Request:
Copy each line of the data below that contains the string "width". Case matters.

Target pointing data:
# # # #

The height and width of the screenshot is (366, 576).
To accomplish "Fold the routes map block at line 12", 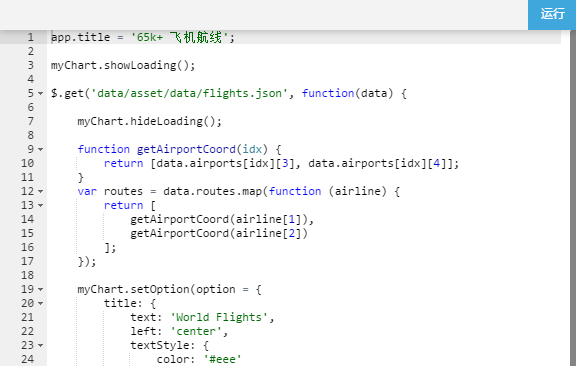I will [40, 191].
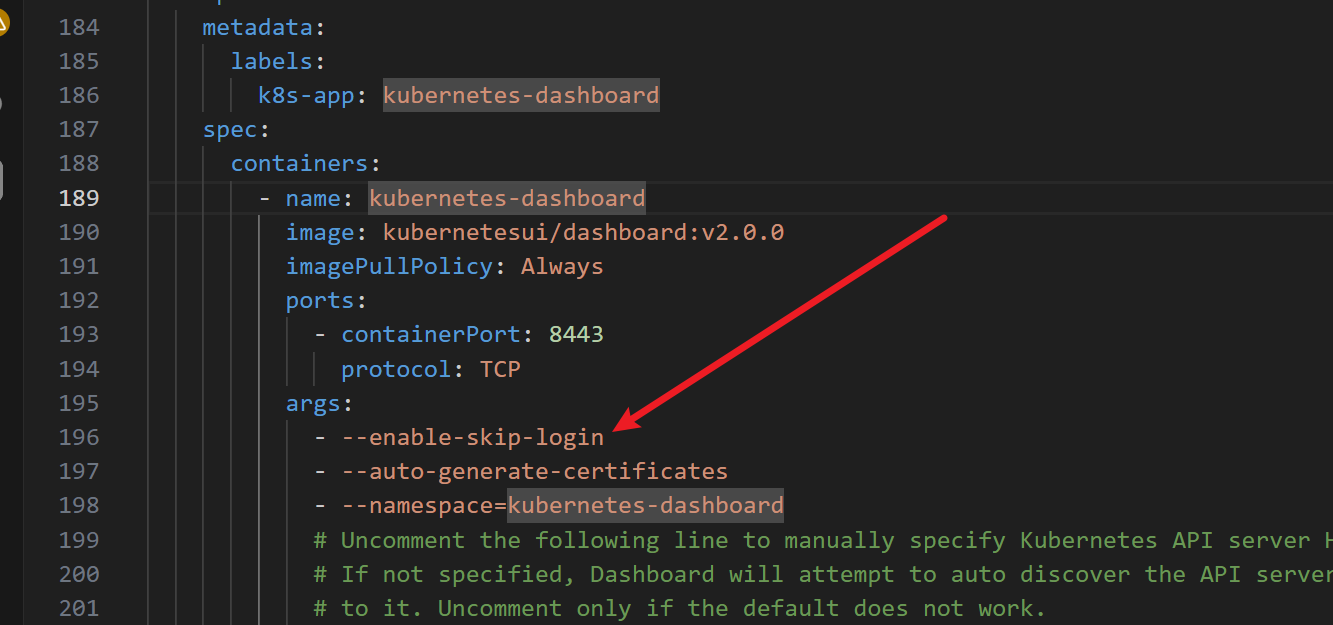Click the --auto-generate-certificates argument
Image resolution: width=1333 pixels, height=625 pixels.
coord(534,471)
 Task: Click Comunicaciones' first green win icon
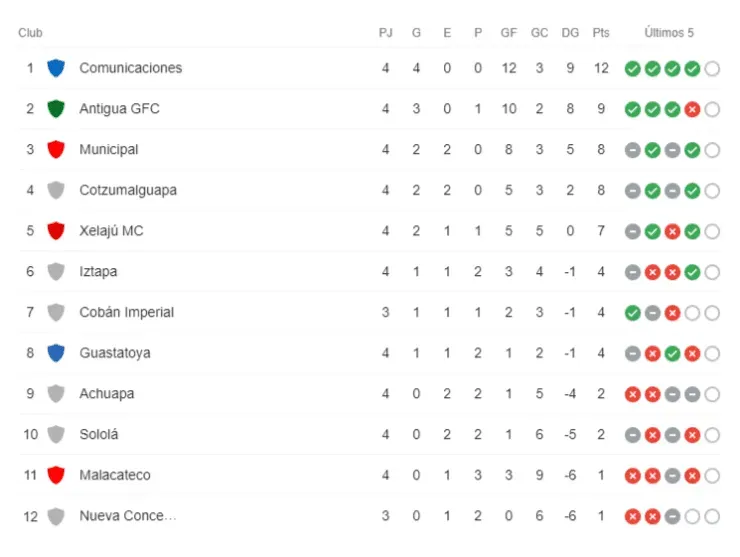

# # # #

Written answer:
The height and width of the screenshot is (366, 576).
Image resolution: width=1333 pixels, height=625 pixels.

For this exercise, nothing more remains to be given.